- Born: Graham Victor Harold Moffatt 6 December 1919 Hammersmith, London, England
- Died: 2 July 1965 (aged 45) Bath, Somerset, England
- Occupations: Comedy actor and publican
- Spouse: Joyce Muriel Hazeldine ​ ​(m. 1948)​
- Children: Richard, Chris, Jayne

= Graham Moffatt =

British comedy actor (1919–1965)

Graham Victor Harold Moffatt (6 December 1919 – 2 July 1965) was an English comedic character actor. He is best known for a number of black and white films where he appeared with Will Hay and Moore Marriott as 'Albert': a plump cheekily insolent street-savvy youth.

==Early life==
Moffatt was born on 6 December 1919 in Hammersmith, West London, the son of Frederick Victor Moffatt (1896–1977) and Daisy Eleonora née Whiteside (1895–1969), both of whom outlived him. He had two sisters, Peggy (1922-2006), and Rita Doreen Moffatt (1936–1991). He was born exactly 31 years after Will Hay, with whom Moffatt would perform with in a string of successful cinema films in the 1930s. He wanted to act from an early age. He first worked as a call boy at Shepherd's Bush Studios, and often saw actor Tom Walls going in and out of the sound stages. Walls took a liking to Moffatt, and chose him for a bit part in the 1934 film A Cup of Kindness. He then gave up his job as a call boy, and went on to appear in five more films in minor, mostly uncredited roles before getting his big break in Will Hay's films.

## ENTRIES SUPPLIED
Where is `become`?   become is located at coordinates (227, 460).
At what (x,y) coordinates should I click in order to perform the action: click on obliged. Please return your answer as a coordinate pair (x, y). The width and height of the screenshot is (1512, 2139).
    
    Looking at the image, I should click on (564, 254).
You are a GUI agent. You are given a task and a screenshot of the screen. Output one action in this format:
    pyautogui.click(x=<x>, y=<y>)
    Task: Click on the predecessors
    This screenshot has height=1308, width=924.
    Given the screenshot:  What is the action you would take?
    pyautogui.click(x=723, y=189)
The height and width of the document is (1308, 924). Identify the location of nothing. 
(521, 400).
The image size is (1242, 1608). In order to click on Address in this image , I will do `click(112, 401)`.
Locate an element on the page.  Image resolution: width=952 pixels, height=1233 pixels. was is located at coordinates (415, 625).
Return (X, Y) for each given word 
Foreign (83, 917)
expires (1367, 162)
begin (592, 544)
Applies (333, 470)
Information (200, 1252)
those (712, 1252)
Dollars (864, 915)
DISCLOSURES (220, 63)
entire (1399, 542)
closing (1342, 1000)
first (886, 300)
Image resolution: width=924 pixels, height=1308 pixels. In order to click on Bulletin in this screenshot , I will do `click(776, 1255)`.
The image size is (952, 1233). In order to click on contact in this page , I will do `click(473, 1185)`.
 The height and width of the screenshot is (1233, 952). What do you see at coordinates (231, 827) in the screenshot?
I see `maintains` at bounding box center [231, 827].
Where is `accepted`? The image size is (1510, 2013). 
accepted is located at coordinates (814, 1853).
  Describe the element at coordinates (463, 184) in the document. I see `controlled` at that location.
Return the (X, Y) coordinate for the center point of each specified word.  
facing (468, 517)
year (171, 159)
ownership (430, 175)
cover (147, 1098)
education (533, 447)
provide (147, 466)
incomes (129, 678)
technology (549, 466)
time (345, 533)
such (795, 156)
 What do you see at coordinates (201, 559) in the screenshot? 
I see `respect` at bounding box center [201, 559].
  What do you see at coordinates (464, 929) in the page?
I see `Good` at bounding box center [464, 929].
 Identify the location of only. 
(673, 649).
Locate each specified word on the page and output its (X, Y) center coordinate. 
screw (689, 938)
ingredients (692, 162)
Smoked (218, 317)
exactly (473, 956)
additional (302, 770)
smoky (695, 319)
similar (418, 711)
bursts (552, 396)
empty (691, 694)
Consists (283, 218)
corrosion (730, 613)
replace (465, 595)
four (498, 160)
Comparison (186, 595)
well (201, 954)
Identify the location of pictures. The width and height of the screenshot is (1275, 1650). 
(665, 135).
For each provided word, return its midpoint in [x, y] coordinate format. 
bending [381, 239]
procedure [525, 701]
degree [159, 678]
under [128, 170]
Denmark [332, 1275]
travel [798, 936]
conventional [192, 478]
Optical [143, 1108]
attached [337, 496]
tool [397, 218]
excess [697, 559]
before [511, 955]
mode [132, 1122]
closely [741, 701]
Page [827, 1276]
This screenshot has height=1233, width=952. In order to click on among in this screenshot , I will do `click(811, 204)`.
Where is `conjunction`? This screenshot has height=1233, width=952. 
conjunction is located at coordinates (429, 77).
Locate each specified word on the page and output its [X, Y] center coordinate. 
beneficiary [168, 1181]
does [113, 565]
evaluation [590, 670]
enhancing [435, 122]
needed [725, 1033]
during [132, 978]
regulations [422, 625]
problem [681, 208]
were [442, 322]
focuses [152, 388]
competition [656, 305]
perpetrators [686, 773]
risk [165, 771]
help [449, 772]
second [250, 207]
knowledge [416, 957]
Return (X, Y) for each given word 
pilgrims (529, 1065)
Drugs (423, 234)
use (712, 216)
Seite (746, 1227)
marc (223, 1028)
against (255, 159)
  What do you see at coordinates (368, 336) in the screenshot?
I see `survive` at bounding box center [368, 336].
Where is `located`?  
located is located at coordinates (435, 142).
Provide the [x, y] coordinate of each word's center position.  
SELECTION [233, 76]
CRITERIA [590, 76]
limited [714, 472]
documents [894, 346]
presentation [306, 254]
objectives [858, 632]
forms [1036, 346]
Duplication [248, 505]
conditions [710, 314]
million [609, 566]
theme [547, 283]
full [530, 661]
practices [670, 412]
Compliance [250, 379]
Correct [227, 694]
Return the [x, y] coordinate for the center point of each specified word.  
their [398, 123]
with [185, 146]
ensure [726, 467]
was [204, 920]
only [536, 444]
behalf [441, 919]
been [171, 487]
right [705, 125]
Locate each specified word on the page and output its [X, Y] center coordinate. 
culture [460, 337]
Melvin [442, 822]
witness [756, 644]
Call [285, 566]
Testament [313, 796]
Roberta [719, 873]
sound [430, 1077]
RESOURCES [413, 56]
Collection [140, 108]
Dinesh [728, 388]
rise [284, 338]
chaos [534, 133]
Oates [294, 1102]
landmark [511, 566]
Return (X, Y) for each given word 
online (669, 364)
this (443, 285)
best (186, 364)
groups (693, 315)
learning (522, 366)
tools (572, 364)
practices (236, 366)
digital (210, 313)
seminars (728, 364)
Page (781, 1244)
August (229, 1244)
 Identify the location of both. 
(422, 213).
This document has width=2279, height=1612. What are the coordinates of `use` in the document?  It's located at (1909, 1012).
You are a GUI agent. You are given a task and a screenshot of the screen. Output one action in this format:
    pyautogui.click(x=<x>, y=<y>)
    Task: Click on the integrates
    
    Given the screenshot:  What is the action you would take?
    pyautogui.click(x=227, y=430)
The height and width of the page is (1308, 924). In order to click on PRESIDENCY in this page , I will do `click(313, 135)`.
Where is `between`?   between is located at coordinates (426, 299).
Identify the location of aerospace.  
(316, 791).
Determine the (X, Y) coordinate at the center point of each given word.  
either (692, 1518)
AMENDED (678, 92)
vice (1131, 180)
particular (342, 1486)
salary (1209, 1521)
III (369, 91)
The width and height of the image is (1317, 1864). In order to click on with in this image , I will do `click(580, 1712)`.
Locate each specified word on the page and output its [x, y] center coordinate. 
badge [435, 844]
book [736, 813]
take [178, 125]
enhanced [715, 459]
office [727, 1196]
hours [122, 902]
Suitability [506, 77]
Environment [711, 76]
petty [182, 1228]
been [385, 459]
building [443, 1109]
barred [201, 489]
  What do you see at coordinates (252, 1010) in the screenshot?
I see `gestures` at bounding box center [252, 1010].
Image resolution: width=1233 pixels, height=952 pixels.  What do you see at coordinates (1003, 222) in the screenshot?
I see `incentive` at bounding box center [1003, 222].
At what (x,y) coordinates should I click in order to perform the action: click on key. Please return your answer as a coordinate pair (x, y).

## WORK TASK
Pick up the Graham Moffatt life story right after its last sentence and keep writing it.

## ANSWER SPACE
==Cinema career==
His first film with Will Hay was Where There's a Will (1936) in which he plays an office boy. In his next film with Hay, Windbag the Sailor (1936), he is joined by Moore Marriott and his character has become 'Albert'. He is known by this name in all his later films with Hay and Marriott: Oh, Mr Porter! (1937), Old Bones of the River (1938), Convict 99 (1938), Ask a Policeman (1939) and Where's That Fire? (1940). Still as Albert, he appeared again with Moore Marriott in a series of films starring Arthur Askey: Charley's (Big-Hearted) Aunt (1940), I Thank You (1941), and Back Room Boy (1942). His later films include Powell and Pressburger's A Canterbury Tale and I Know Where I'm Going!.

==Post-acting life==
In the mid-1940s he semi-retired from show business to become a publican with his wife, Joyce Muriel Hazeldine, whom he married in June 1948 and remained married to for 17 years until his death in July 1965. Together, they ran the Swan Inn at Braybrooke (near Market Harborough), followed by the Englishcombe Inn at Bath. Whilst landlord of the Swan Inn, Moffatt became good friends with local musician and actor Jim Dale who would often drink at the pub.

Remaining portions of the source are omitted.